# WHAT YOU ARE ASKED TO DO
The task requires repeating, word for word, the lines from the one with "Click the person icon beside 연령대 선택" through the end of the material, leaving out all pictures.

________________________________________

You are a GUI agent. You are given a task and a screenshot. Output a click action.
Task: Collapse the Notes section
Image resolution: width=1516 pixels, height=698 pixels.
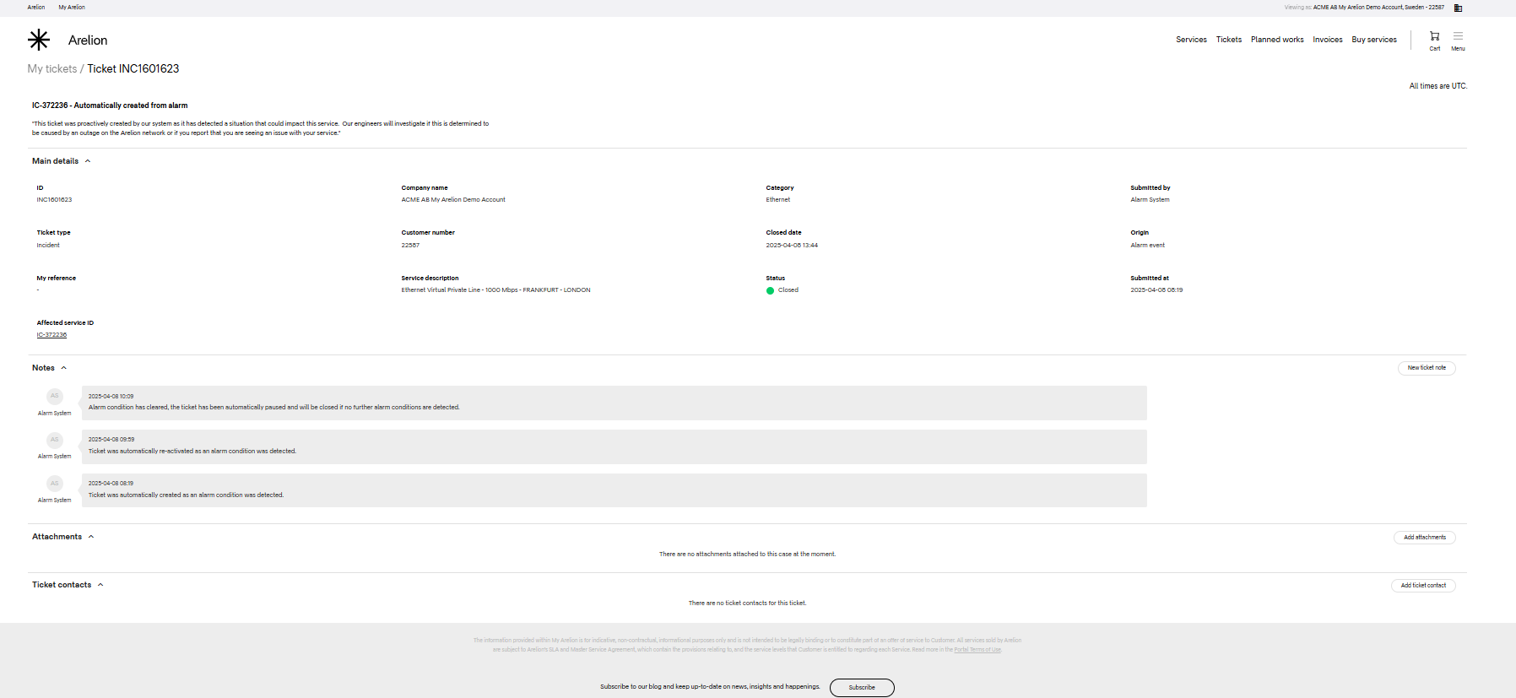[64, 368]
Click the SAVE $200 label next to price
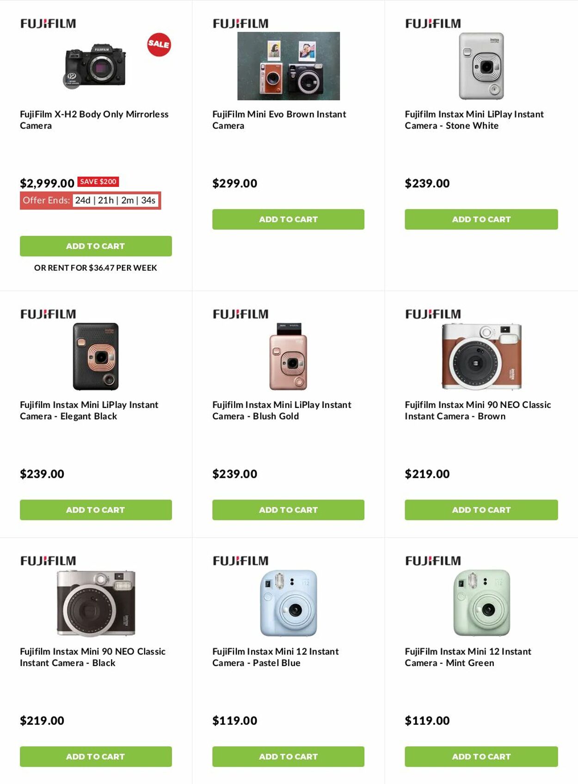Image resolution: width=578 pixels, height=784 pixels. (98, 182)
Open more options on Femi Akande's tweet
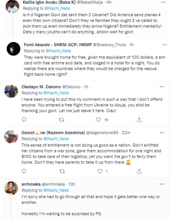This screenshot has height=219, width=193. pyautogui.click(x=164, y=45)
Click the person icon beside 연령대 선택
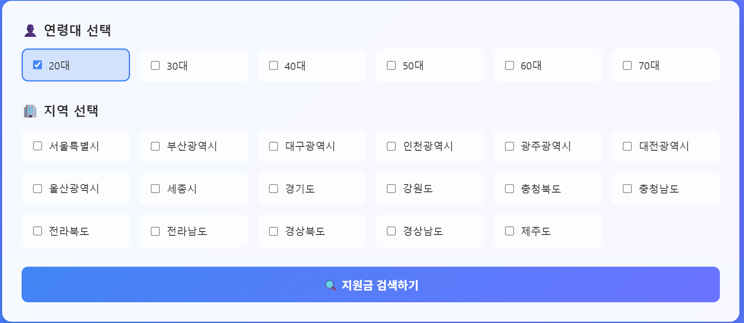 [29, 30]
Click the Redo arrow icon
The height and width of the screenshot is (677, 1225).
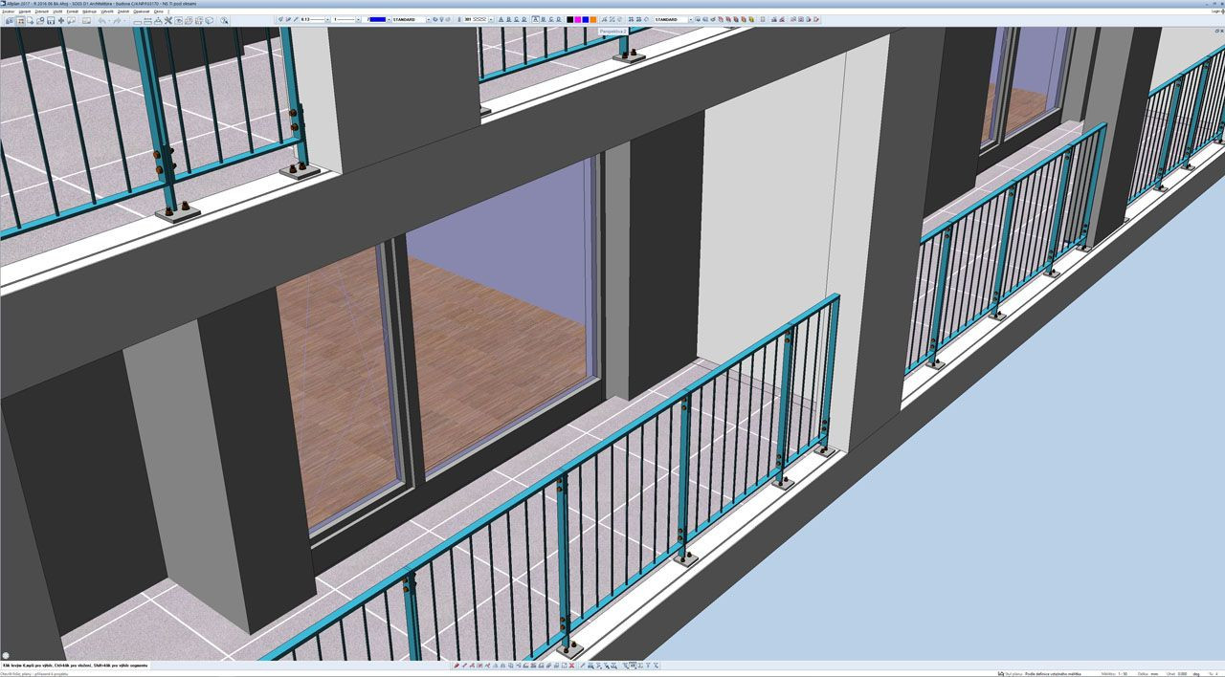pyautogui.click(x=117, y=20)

________________________________________

# RESULT BELOW
Click the person icon beside 연령대 선택
 [29, 30]
Click the Redo arrow icon
The height and width of the screenshot is (677, 1225).
pyautogui.click(x=117, y=20)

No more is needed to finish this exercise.